Dans cet article, nous recourons à deux méthodes d’alignement des vecteurs de mots, d’abord un alignement par combinaisons d’espaces sémantiques monolingues (avec MUSE [Conneau et al. 2017]), puis un alignement grâce à un modèle massif multilingue BERT (Devlin et al. 2019) que nous affinons à partir de données parallèles (pour l’instant non publiables). Nous prétraitons tous les textes avec stanza. Nous passons, pour la première méthode, des listes de phrases lemmatisées, et pour la seconde méthode des listes de phrases non-lemmatisées (car BERT est plus efficace pour représenter des mots en contexte lorsque les flexions sont maintenues) que nous corrélons aux équivalents lemmatisés (nous regroupons les tokens non-lemmatisés en les moyennant sous une seule étiquette avec le lemme correspondant, en conservant leurs indices). Nous entraînons ensuite les vecteurs globalement d’abord, puis par tranches temporelles (nous scindons le corpus en deux, de sorte à obtenir une cohérence sur le plan temporel ainsi que sur la masse de données prise en compte). Nous ne pouvons pas publier le modèle obtenu pour l’instant, mais nous publions l’intégralité du code, ainsi que les fichiers de sauvegarde des embeddings obtenus, sur un dépôt GitHub (Reboul 2023). Le code tel qu’il est soumis permet deux types de visualisation des résultats, un en script, et un, grâce à l’export des données pour un visualiseur d’espaces vectoriels tel que celui de tensorflow, nommé « projector » (Abadi et al. 2015).

:: Données recueillies ::

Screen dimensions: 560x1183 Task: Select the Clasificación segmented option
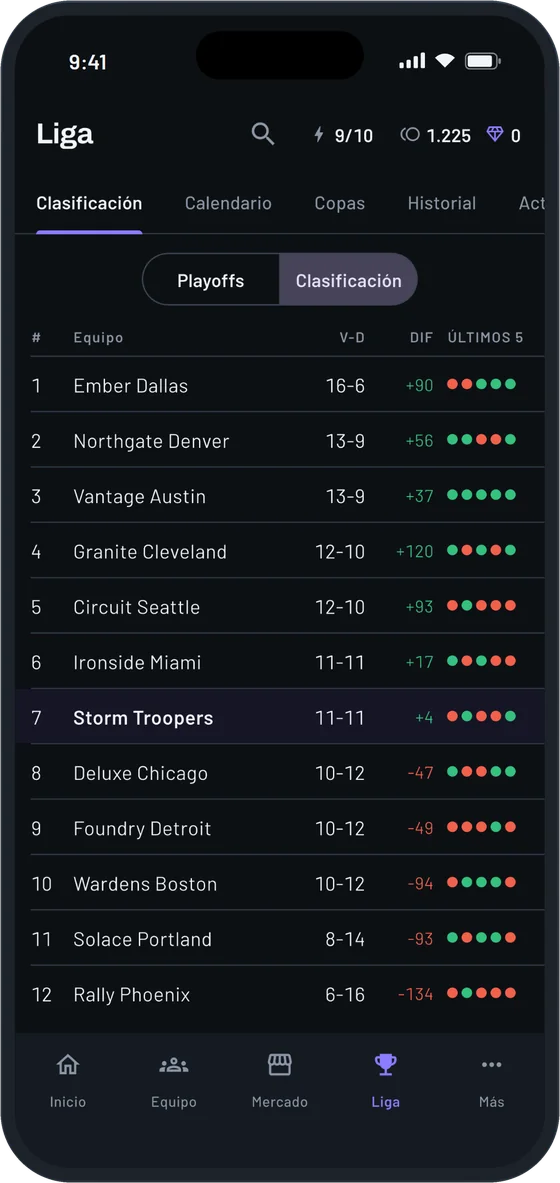coord(349,281)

:: Consigne A ::
Traduisez en anglais cette phrase du texte sur l'alignement des vecteurs de mots : « Nous ne pouvons pas publier le modèle obtenu pour l’instant, mais nous publions l’intégralité du code, ainsi que les fichiers de sauvegarde des embeddings obtenus, sur un dépôt GitHub (Reboul 2023). »
:: Consigne B ::
Poursuivez le texte sur l'alignement des vecteurs de mots à partir de sa dernière phrase.
La liste n'est d'aucune utilité pour ce travail.

:: Résultat attendu A ::
We cannot publish the resulting model for now, but we are publishing all of the code, along with the backup files of the resulting embeddings, on a GitHub repository (Reboul 2023).

:: Résultat attendu B ::
Les plongements de mots, non-contextuels et contextuels

L’ensembles des techniques qui seront présentées dans cet article n’ont pas été développées spécifiquement pour l’analyse des textes anciens, et leur usage doit donc être adapté à leur objet.

Nous nous proposons d’étudier l’évolution du sens des mots dans les langues anciennes indo-européennes. Pour ce faire, nous partons de la théorie distributionnelle (Firth 1957) de la langue, qui pose que le sens d’un mot dépend du contexte qui l’entoure. Autrement dit, si nous connaissons le sens des mots qui constituent le contexte d’un mot inconnu, nous sommes capables, par inférence, de déduire le sens du mot inconnu, ou du moins d’en avoir une compréhension approximative. Une des techniques qui permet de représenter le sens d’un mot en fonction de son contexte est la représentation de « plongements de mots », parfois plus connue sous le nom de « word embeddings ».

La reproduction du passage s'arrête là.